Stored items
::::::::
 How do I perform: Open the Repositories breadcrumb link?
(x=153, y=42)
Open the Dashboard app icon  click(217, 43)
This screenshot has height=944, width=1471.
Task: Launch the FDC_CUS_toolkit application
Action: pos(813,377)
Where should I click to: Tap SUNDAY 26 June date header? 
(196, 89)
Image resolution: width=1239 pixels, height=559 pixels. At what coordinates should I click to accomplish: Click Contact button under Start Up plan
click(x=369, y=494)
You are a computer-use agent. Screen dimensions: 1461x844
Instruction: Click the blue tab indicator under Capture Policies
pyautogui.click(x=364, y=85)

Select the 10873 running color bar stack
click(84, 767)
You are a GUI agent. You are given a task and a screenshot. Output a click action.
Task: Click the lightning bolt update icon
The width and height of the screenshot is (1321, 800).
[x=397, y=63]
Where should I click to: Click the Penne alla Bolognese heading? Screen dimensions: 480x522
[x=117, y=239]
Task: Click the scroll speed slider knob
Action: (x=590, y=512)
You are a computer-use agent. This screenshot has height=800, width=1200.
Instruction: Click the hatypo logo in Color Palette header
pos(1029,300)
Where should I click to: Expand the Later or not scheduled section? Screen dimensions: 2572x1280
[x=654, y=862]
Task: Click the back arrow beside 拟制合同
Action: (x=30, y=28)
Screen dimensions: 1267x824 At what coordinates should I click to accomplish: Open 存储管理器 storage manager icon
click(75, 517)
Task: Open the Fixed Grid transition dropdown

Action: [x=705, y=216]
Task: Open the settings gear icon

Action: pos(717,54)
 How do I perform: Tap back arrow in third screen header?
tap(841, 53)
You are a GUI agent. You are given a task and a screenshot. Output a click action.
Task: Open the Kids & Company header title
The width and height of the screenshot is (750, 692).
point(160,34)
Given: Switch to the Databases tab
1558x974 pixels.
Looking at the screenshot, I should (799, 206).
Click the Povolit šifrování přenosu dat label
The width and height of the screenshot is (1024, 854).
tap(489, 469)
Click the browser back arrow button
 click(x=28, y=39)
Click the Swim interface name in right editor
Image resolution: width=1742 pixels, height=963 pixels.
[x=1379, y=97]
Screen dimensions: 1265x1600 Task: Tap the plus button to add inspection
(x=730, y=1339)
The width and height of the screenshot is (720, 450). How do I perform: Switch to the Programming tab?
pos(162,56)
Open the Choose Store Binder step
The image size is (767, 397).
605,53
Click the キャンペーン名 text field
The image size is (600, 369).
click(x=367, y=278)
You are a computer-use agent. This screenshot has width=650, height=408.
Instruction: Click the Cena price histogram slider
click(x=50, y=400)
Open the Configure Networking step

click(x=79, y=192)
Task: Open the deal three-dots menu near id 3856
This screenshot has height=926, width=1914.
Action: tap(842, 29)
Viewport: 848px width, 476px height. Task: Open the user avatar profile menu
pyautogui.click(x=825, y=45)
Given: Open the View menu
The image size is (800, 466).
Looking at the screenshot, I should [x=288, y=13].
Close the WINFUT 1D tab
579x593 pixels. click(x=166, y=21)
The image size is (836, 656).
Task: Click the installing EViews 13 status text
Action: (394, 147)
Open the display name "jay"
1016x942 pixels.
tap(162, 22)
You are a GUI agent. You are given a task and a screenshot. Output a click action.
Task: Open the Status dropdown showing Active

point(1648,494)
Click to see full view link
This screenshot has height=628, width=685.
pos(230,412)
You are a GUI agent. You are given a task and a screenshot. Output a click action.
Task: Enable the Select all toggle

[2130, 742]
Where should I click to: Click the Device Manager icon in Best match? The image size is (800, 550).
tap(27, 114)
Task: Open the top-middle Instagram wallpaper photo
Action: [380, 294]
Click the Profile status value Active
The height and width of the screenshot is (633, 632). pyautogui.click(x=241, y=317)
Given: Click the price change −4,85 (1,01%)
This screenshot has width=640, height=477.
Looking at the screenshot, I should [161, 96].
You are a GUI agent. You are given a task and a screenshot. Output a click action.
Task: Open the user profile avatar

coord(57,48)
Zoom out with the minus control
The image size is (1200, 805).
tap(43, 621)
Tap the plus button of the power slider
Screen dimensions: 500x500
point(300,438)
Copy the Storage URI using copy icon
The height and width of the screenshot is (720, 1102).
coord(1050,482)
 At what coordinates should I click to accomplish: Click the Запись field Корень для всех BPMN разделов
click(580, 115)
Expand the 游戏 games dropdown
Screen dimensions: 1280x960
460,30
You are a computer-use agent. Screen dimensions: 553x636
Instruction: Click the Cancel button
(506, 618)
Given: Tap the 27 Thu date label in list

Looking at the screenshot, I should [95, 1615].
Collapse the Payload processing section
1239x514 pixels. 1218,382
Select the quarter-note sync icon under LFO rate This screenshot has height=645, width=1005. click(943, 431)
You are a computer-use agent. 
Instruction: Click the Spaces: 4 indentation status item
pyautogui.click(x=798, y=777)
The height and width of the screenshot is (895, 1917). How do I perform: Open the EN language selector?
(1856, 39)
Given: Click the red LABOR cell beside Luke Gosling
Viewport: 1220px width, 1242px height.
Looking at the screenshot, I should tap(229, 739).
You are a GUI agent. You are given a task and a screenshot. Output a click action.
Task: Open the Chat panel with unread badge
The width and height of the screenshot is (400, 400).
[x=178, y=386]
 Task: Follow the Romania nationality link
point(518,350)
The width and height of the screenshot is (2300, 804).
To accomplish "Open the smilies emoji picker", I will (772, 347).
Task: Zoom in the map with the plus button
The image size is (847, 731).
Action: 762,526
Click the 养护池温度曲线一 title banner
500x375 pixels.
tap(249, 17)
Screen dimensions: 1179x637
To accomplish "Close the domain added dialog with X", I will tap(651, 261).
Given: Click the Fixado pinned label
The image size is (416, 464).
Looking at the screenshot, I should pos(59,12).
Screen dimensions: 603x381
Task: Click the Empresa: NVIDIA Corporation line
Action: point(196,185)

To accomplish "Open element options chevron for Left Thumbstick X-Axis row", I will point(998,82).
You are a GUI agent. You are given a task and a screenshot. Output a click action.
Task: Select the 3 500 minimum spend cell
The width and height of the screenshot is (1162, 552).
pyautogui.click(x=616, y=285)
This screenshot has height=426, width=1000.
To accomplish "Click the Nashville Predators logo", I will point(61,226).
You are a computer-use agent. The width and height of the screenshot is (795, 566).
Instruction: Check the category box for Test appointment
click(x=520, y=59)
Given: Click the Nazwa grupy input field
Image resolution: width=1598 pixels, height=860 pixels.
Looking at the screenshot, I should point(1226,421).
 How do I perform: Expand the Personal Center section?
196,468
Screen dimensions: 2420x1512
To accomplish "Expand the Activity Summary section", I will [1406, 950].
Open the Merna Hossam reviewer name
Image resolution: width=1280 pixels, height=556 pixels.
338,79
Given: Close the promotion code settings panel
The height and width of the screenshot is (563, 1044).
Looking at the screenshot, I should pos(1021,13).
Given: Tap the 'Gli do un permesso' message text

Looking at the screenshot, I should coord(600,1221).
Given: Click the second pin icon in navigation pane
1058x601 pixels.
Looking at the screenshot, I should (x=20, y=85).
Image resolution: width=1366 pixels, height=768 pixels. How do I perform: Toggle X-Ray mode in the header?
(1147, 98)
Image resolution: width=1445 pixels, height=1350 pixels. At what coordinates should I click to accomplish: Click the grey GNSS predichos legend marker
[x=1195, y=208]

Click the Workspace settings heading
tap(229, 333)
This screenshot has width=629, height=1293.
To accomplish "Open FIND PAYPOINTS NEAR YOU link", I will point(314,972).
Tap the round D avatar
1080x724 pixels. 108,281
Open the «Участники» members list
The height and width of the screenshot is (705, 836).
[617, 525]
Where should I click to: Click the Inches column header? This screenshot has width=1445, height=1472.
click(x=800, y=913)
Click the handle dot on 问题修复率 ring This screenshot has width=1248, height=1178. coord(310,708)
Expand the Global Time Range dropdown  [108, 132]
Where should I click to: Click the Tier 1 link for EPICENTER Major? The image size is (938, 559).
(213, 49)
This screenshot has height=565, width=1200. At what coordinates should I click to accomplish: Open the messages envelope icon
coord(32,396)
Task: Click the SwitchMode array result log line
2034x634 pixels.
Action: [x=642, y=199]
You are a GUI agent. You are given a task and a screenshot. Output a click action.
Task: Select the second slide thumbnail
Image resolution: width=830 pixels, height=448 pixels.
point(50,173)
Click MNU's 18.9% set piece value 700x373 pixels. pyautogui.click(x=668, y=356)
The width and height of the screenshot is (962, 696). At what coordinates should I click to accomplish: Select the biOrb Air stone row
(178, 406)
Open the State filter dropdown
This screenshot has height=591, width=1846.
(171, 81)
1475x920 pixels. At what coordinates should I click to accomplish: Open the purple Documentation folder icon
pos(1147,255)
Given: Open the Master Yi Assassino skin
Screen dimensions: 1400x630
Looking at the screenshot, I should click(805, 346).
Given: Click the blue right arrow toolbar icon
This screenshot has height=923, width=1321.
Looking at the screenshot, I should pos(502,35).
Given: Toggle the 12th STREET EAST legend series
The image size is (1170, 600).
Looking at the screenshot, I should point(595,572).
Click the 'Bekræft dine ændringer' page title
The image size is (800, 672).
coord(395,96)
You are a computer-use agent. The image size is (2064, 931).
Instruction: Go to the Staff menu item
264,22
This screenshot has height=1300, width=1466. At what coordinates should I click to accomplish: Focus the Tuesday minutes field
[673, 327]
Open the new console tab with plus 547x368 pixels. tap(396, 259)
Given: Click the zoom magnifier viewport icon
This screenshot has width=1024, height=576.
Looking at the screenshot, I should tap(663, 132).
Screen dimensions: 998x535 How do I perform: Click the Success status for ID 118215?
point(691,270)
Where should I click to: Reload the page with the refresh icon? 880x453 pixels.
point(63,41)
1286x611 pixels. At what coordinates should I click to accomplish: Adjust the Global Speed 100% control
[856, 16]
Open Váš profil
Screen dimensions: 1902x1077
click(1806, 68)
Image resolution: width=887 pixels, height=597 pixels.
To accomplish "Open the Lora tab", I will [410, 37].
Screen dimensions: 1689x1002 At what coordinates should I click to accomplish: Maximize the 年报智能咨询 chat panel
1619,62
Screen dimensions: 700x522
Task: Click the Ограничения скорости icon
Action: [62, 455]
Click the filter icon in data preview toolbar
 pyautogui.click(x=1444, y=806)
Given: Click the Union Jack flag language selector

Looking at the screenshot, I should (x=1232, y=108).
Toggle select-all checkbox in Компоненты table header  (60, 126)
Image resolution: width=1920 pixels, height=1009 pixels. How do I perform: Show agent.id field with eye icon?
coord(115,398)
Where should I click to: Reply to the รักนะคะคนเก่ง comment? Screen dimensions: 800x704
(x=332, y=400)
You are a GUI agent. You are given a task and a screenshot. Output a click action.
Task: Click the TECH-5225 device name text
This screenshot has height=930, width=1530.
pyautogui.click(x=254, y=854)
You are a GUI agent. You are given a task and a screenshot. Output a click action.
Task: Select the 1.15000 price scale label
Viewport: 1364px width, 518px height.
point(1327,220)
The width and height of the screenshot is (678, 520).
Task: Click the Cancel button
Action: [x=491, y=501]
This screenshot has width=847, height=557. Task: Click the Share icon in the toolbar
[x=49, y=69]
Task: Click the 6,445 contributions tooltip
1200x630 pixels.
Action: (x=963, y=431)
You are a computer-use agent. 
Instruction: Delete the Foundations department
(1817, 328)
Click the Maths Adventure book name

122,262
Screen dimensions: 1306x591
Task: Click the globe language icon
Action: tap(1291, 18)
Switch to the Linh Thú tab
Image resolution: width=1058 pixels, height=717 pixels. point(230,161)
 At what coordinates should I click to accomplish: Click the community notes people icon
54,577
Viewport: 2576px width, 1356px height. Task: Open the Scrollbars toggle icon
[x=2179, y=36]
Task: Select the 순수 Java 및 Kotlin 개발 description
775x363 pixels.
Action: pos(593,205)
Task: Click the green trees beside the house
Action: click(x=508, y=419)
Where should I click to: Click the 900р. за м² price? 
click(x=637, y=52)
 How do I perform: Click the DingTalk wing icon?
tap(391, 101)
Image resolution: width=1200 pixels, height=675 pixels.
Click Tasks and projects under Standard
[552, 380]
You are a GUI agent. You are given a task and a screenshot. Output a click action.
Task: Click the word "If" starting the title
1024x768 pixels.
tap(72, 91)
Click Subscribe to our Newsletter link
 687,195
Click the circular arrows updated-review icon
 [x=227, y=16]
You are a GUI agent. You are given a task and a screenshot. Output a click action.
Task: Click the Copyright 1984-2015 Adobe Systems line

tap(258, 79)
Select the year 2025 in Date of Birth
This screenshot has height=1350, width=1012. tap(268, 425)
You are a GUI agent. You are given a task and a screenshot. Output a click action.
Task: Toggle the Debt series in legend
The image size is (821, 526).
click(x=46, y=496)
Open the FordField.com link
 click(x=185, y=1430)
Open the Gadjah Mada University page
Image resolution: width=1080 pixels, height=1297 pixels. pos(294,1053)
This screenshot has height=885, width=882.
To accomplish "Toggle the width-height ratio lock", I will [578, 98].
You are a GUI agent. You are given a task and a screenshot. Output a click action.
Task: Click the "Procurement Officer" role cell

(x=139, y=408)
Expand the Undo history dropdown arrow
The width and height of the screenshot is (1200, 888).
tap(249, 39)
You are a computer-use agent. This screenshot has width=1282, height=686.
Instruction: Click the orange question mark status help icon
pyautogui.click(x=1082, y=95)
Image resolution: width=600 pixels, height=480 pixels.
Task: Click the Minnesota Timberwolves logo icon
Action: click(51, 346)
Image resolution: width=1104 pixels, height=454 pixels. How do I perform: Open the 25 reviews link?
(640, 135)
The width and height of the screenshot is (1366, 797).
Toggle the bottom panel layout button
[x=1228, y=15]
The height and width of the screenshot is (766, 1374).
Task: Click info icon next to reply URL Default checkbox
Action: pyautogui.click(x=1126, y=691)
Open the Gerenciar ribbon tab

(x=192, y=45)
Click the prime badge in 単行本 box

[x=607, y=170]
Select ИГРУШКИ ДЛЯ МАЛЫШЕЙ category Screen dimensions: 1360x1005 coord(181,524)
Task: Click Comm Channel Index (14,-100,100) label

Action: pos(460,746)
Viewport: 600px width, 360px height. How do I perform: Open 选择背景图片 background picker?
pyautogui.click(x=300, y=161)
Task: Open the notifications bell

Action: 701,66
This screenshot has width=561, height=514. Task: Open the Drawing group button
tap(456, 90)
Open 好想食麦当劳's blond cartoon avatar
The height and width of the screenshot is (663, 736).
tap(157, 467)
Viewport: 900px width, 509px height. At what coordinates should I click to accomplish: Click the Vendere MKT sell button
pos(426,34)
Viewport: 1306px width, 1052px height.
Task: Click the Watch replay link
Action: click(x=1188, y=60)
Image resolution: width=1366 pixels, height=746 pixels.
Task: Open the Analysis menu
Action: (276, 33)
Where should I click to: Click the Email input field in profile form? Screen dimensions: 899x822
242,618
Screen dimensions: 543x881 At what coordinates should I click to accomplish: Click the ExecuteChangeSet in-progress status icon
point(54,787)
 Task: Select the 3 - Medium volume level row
::::::::
REQUIRED ACTION. From the records, work out how many lines include "second" and respond with the number only.

RESPONSE FOR THIS EXERCISE. 2